*Task directions:*
Reproduce each line of the entries that carries "icon".

*Task material:*
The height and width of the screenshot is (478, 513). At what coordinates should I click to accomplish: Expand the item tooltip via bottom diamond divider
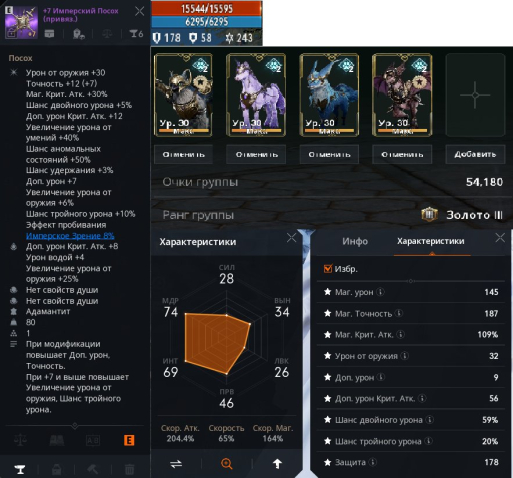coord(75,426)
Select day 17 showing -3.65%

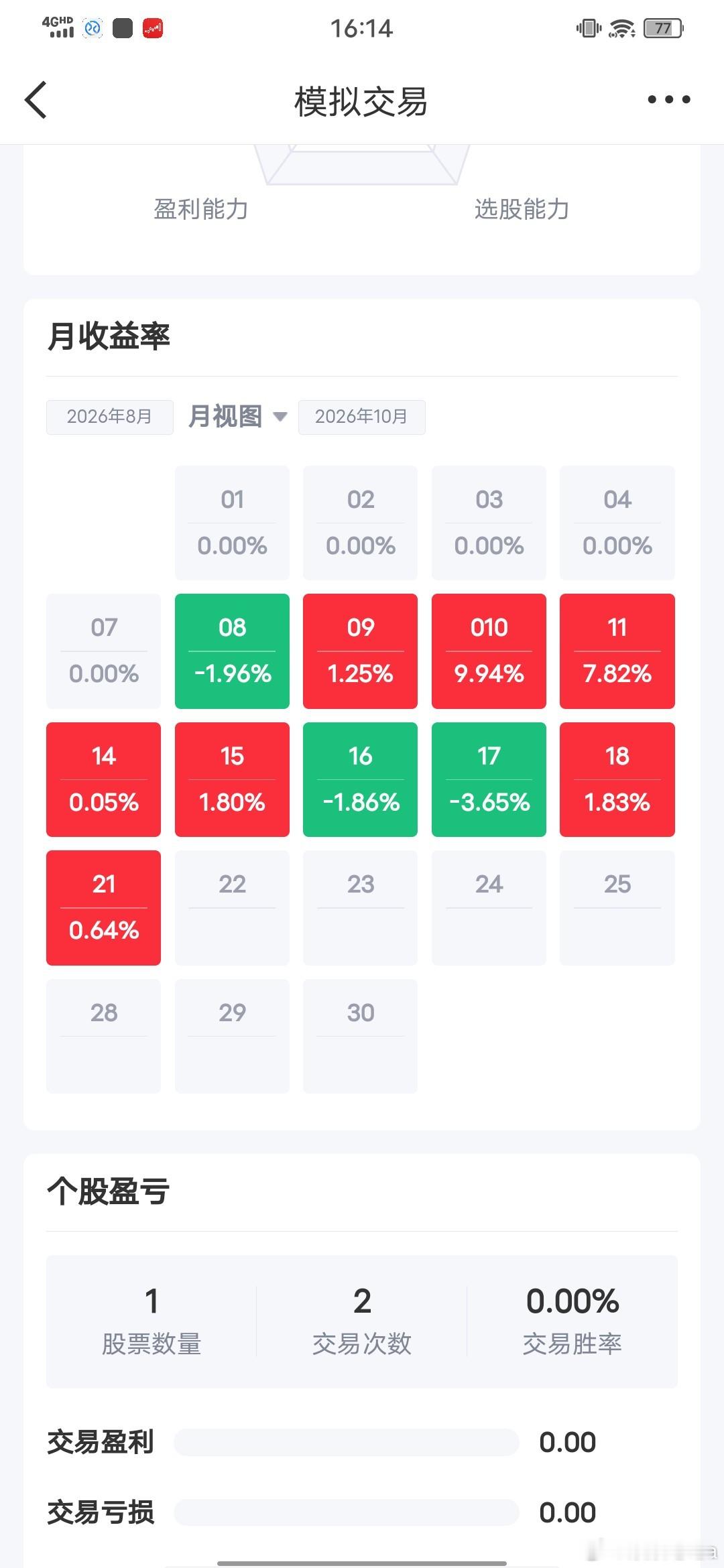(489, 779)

--

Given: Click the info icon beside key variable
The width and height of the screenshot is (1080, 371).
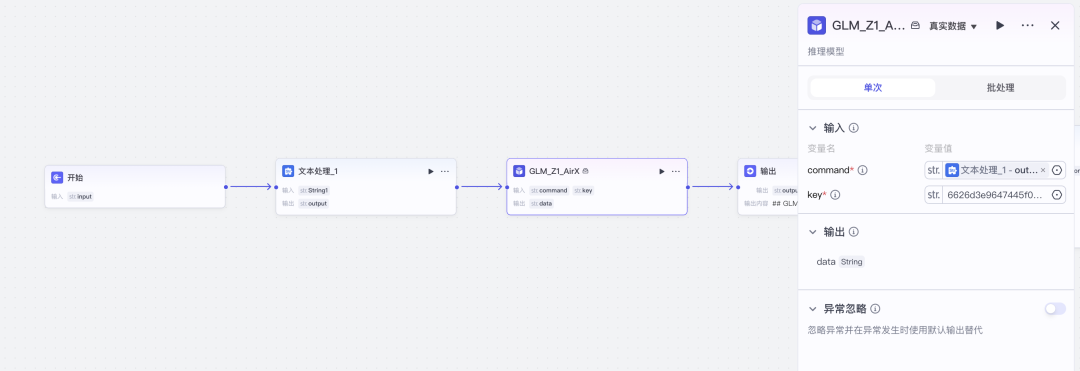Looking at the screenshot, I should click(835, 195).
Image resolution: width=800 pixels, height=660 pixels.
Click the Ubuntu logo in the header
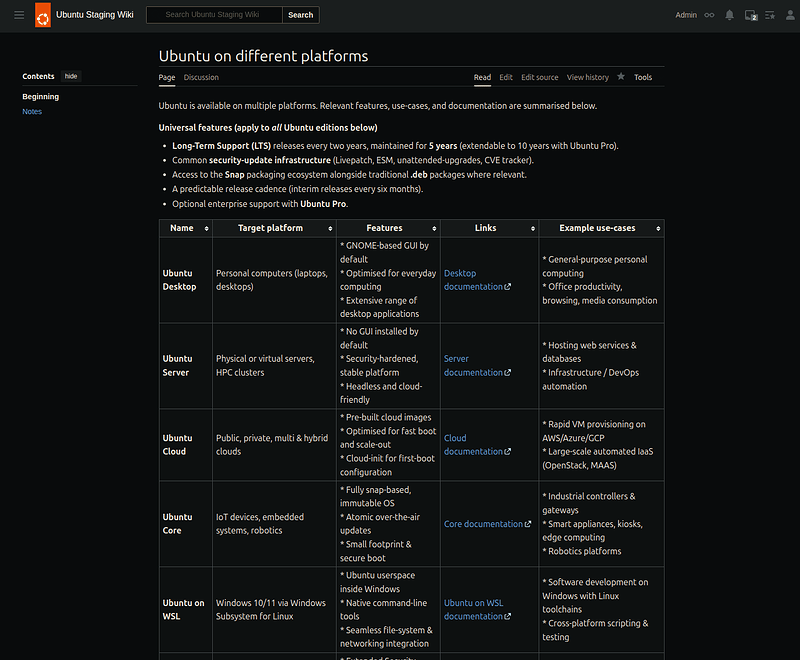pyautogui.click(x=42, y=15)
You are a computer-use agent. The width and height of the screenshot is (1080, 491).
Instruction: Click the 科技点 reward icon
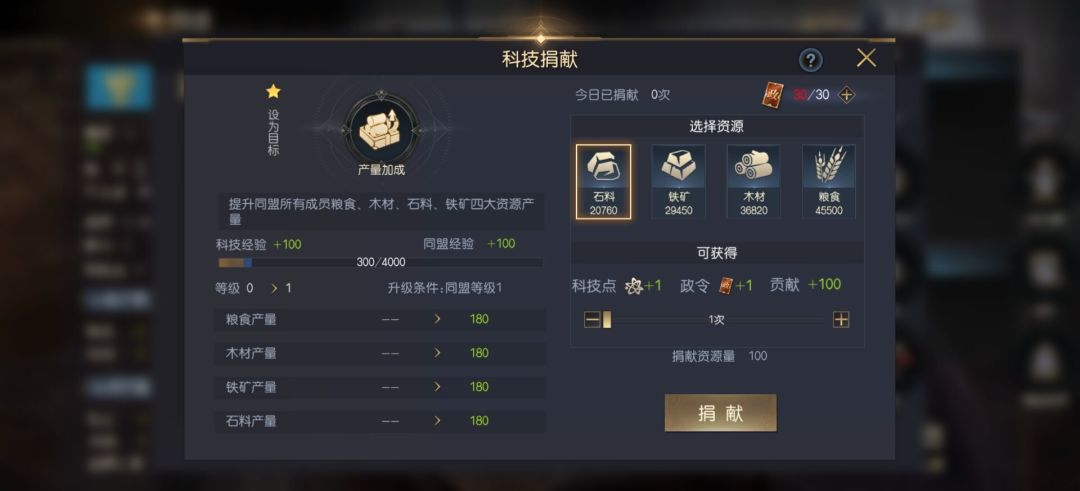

==

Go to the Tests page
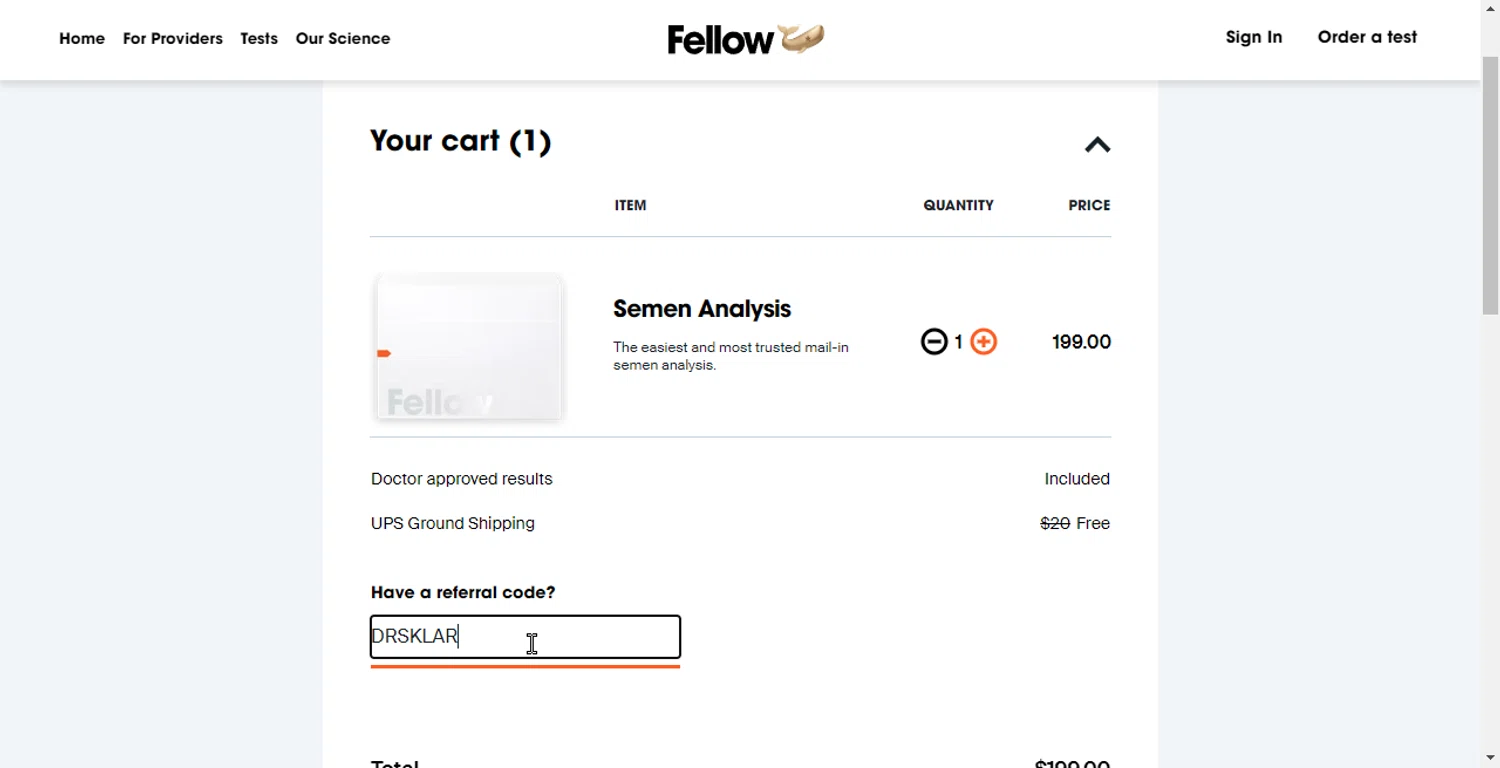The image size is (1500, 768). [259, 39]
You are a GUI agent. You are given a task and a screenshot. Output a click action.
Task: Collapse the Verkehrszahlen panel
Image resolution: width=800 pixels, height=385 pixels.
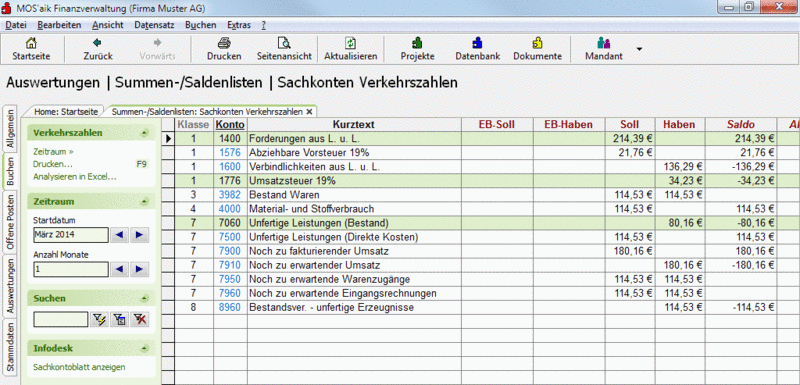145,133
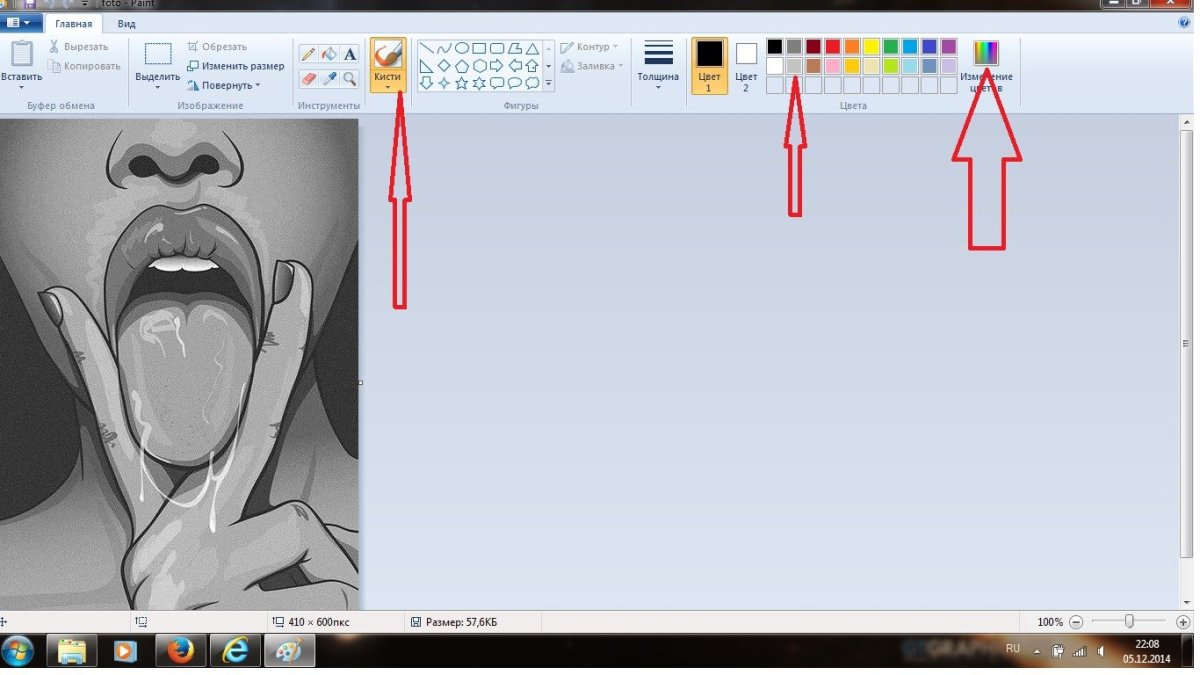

*Written reply:*
Given: Click the info icon beside key variable
Instruction: Click the 科技点 reward icon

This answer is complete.